• Texte à lire:
★ ★ ★
Les guerres changent la vie d’un pays et les traits de sa société : le football en France pendant la Seconde Guerre mondiale en est un flagrant exemple. Sous Vichy, la France n’a plus le même visage. Le football symbolise le désordre auquel ce gouvernement aboutissait. Des changements de règles ou de dirigeants, des démissions, des matchs incroyables et tant de choses inimaginables aujourd’hui : le football français de 1939 à 1945 ne manque pas de rebondissements.
En septembre 1939, les joueurs sont mobilisés et les compétitions nationales gravement affectées dès le printemps 1940. Les Allemands occupent Paris dès la mi-juin. Le championnat national se divise rapidement en trois zones (puis deux plus tard) et la coupe, durant les quatre prochaines années reprend son nom d’origine : la Coupe Charles Simon. La France elle-même se sépare en deux grandes zones, le Nord occupé et la zone Sud libre de Vichy.
★ ★ ★
• Extrait de données:
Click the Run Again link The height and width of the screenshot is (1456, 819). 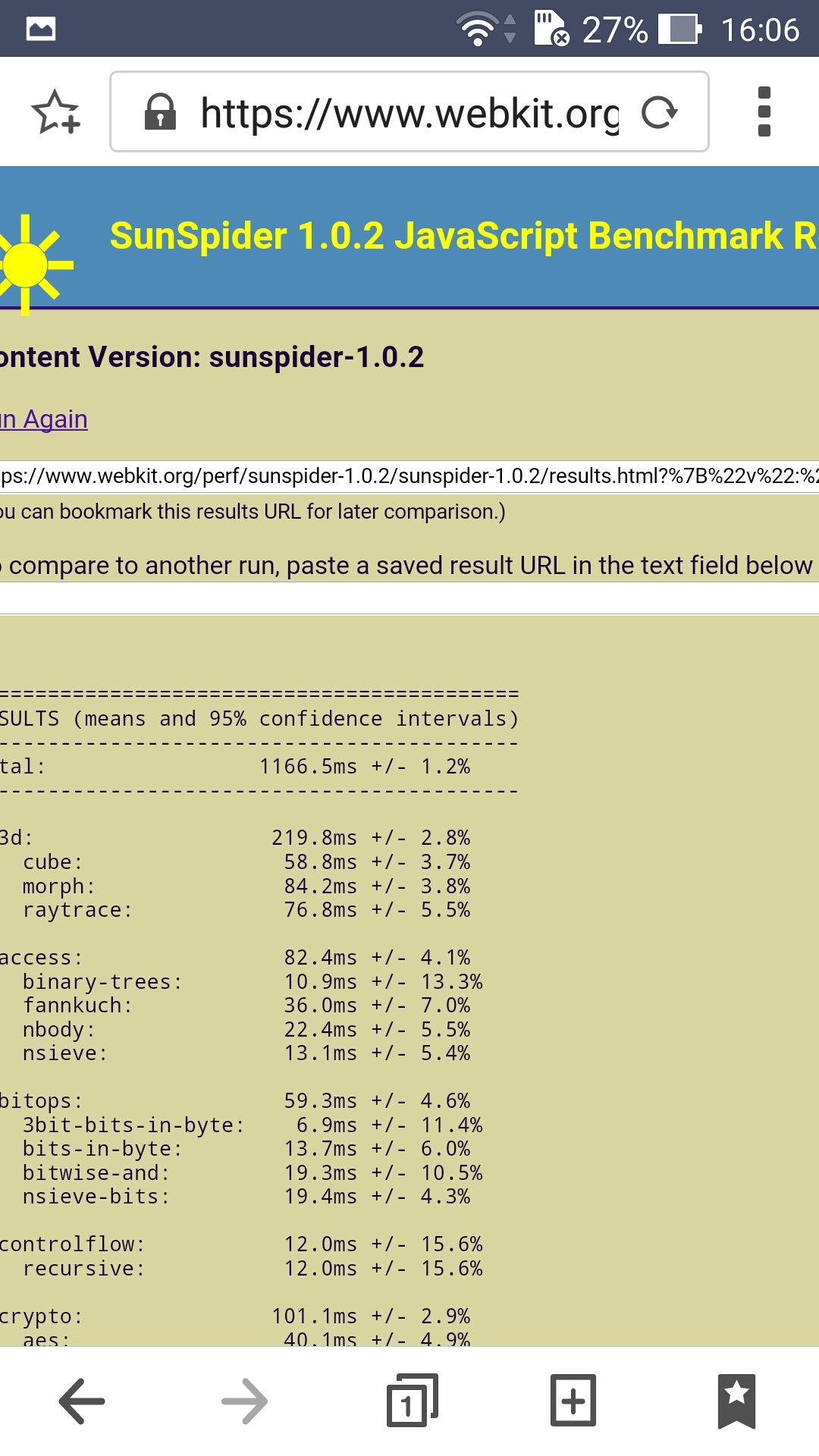(x=44, y=419)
★ ★ ★
• Exercice écrit A:
Répondez à ces questions sur le texte consacré au football français sous Vichy :
(i) Selon le texte, que symbolise le football sous Vichy ?
(ii) En combien de zones le championnat national se divise-t-il d'abord ?
(iii) Quel nom la coupe reprend-elle durant les quatre années suivantes ?
• Exercice écrit B: Recopiez, dans le texte consacré au football français sous Vichy, le passage qui s'ouvre sur les mots « Les guerres changent » et se clôt sur les mots « pas de rebondissements. ».

• Corrigé A:
(i) Le désordre auquel ce gouvernement aboutissait.
(ii) En trois zones, puis deux plus tard.
(iii) La Coupe Charles Simon.

• Corrigé B:
Les guerres changent la vie d’un pays et les traits de sa société : le football en France pendant la Seconde Guerre mondiale en est un flagrant exemple. Sous Vichy, la France n’a plus le même visage. Le football symbolise le désordre auquel ce gouvernement aboutissait. Des changements de règles ou de dirigeants, des démissions, des matchs incroyables et tant de choses inimaginables aujourd’hui : le football français de 1939 à 1945 ne manque pas de rebondissements.